Un constat accablant. Le rapporteur spécial des Nations unies sur la promotion et la protection du droit à la liberté d’opinion et d’expression, Frank La Rue, s’est livré dimanche 17 avril à Alger à une critique en règle du régime algérien. Au terme d’une visite en Algérie de 7 jours, du 10 au 15 avril, le rapporteur a livré ses premières conclusions. Accablantes.
Au cours de sept journées passées en Algérie, le rapporter de l’ONU a rencontré différents interlocuteurs. Il a eu des entretiens avec des membres du gouvernement, des journalistes, diné avec certains patrons de presse, rencontré des représentants de syndicats autonomes, des responsables de partis politiques.
Bref, le représentant de l’ONU aura eu le temps de se faire une idée plus ou moins précise de la situation qui prévaut aujourd’hui en Algérie. Son rapport doit être présenté devant le Conseil des droits de l’homme des Nations Unies en 2012.
L’usage de la force
« J’exhorte le gouvernement à ne plus faire usage de la force contre les manifestations pacifiques », affirme M. La Rue. Dans les conclusions préliminaires de sa mission d’évaluation, M. La Rue a indiqué avoir vu plusieurs manifestations pacifiques contenues par des dispositifs policiers « massifs ». « J’ai pu observer une marche des étudiants qui a été violemment dispersée par les forces de l’ordre », a-t-il dit.
L’état d’urgence
Selon M. La Rue, la levée de l’état d’urgence en février 2011, est un « signe positif ». « Mais, le cadre légal existant est toujours restrictif (et) viole le droit à la liberté d’opinion et d’expression ». « Il est important que la liberté de manifester pacifiquement soit complémentaire avec la liberté d’opinion et d’expression qui doit être garantie par l’Etat »

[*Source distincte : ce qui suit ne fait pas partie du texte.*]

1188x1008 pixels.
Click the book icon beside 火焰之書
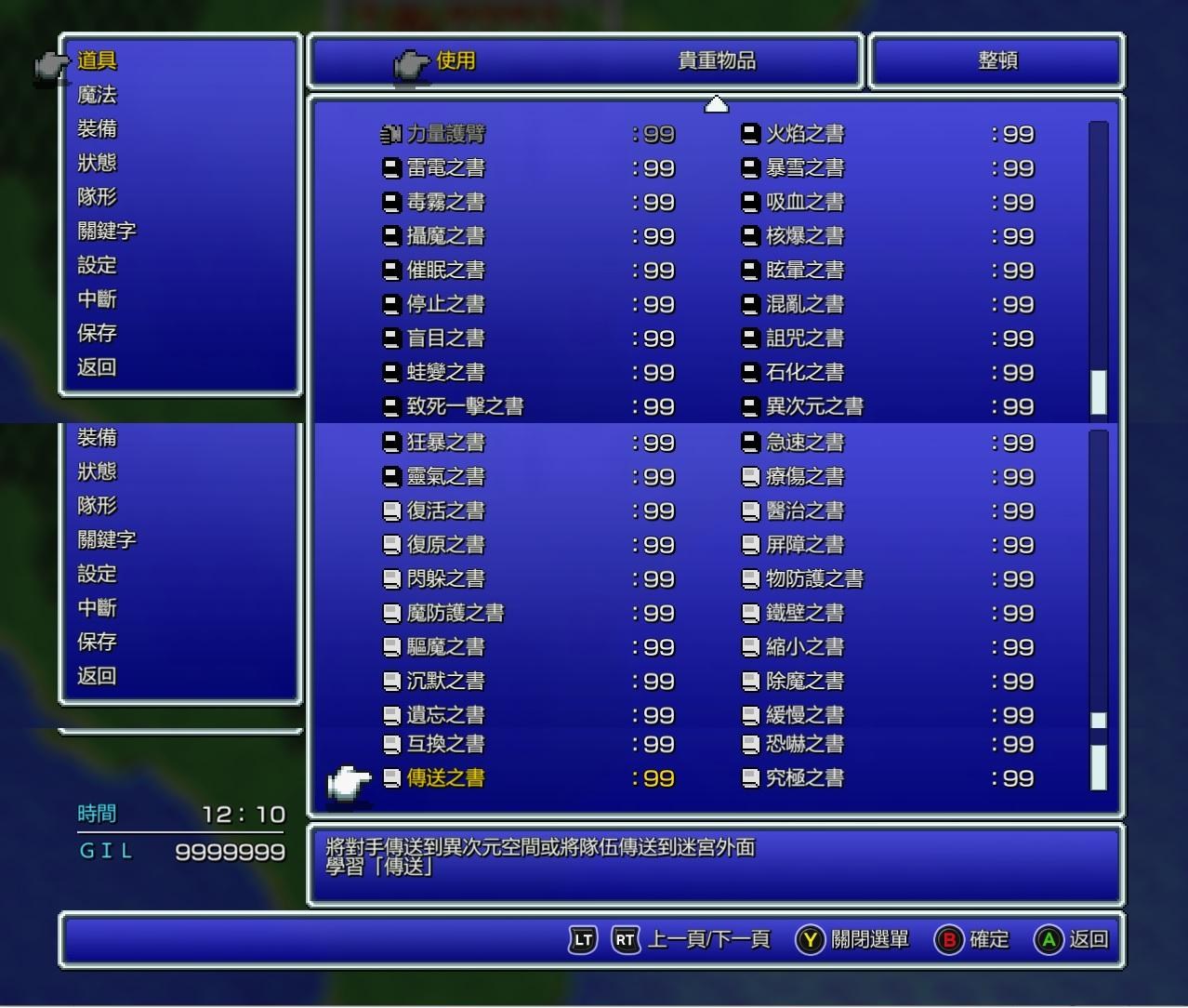750,135
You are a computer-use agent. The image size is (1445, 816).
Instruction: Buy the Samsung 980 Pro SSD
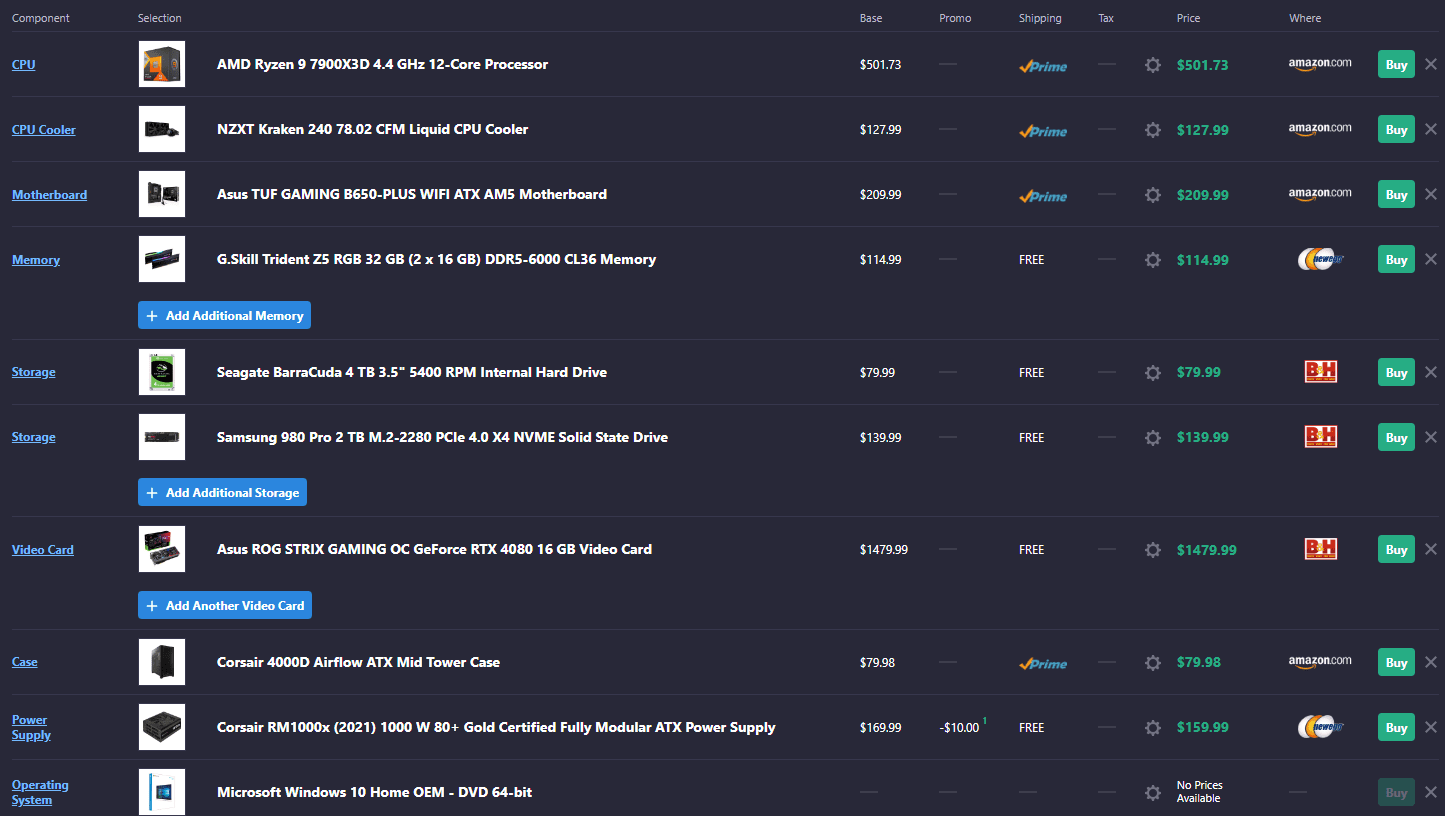click(x=1396, y=438)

L’état d’urgence qui a été abrogé sur instruction du chef de l’Etat était en vigueur depuis février 1992. En dépit de l’abrogation de cette loi, les autorités algériennes continuent d’appliquer l’interdiction
Médias et publicité
« Elle ne doit pas être utilisée à des fins politiques par le pouvoir, c’est pour cela que j’ai proposé la création d’une instance indépendante chargée de réglementer le travail des médias audio-visuels », a précisé M. La Rue.

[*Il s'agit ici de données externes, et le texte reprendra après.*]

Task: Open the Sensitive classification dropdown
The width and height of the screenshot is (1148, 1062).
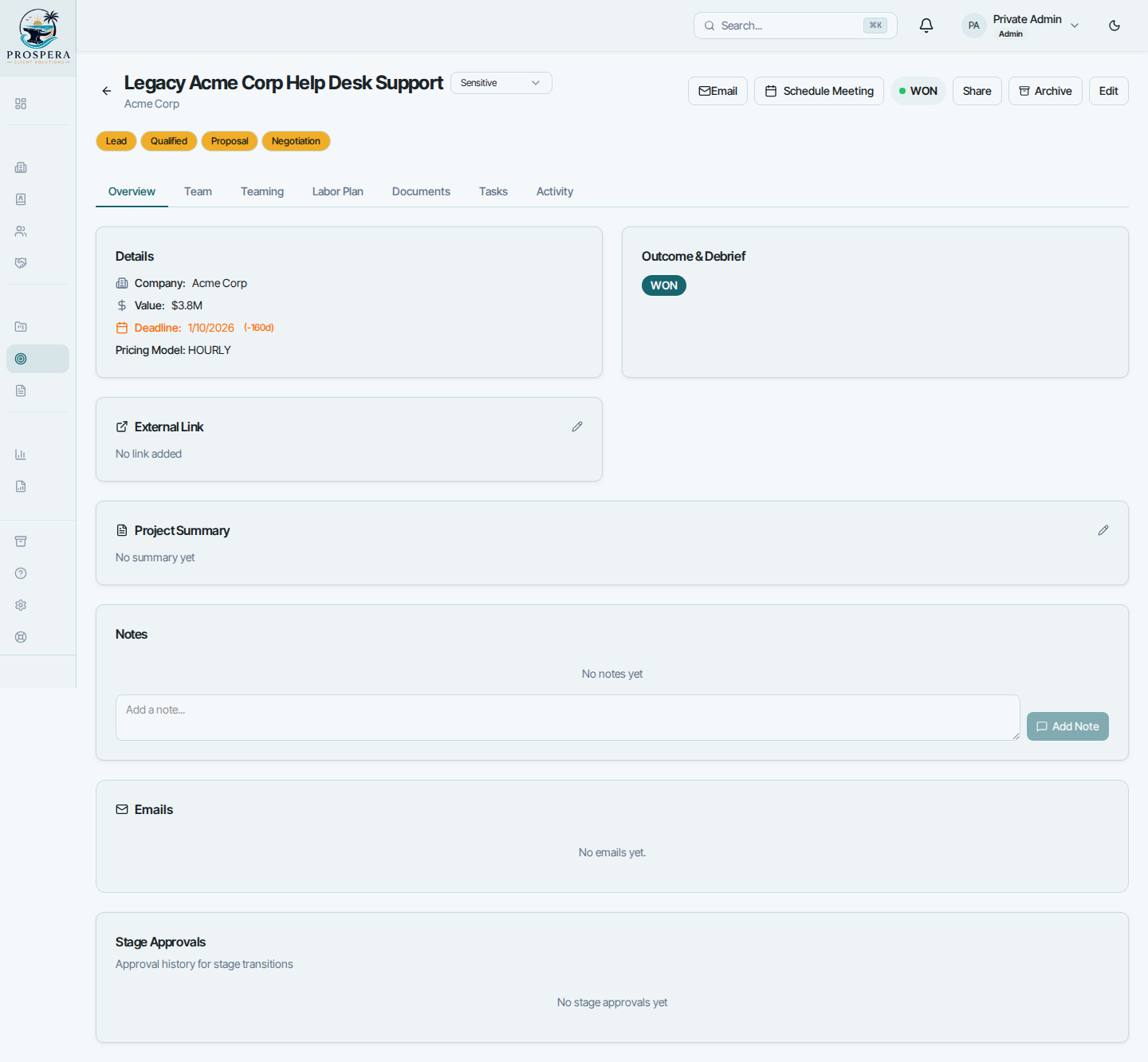Action: (x=501, y=83)
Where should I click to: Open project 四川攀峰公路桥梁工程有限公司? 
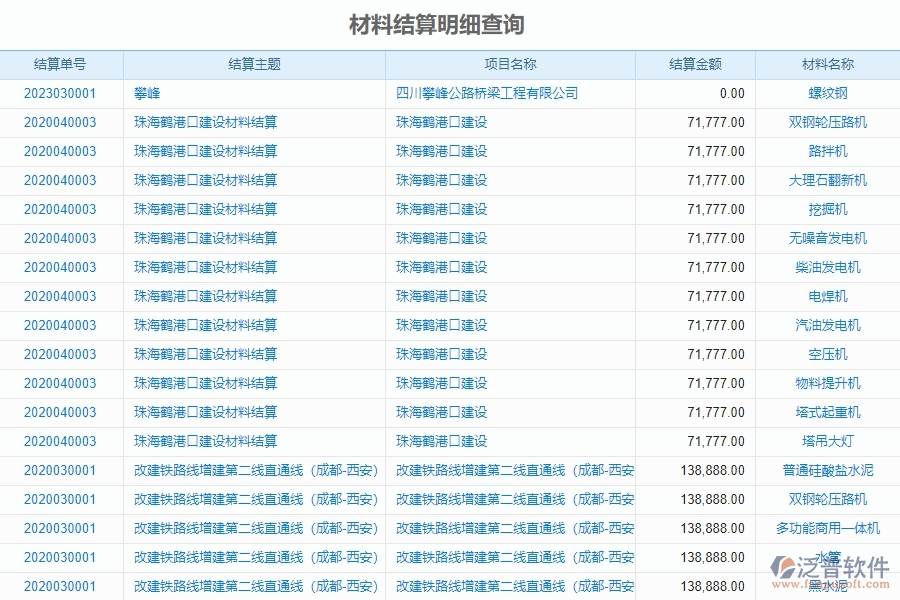pyautogui.click(x=487, y=93)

Les médias audio-visuels restent sous le monopole de l’Etat qui exclut pour l’instant de les ouvrir au privé.
Alors que l’Etat est le plus important annonceur dans le pays, M. La Rue a plaidé pour répartition « équitable » de la publicité par l’Agence nationale d’édition et de publicité (ANEP, publique).
« Elle ne doit pas privilégier les journaux qui ont des positions favorables au gouvernement », a-t-il dit reprenant une critique récurrente de la presse indépendante.
Délit de presse
M. La Rue a également plaidé en faveur de la dépénalisation du délit de presse, annoncé vendredi par le président Abdelaziz Bouteflika. « C’est une intimidation à l’égard des journalistes qui les pousse à l’auto-censure », a-t-il dit au sujet des sanctions pénales et surtout des peines d’emprisonnement, prévues dans le code pénal.
Celui-ci a été amendé en mai 2001 pour y introduire deux articles, le 144 et le 144 bis, particulièrement répressif à l’égard des journalistes et des journaux.
Voila donc un premier rapport qui ne fera pas sourire les autorités algériennes.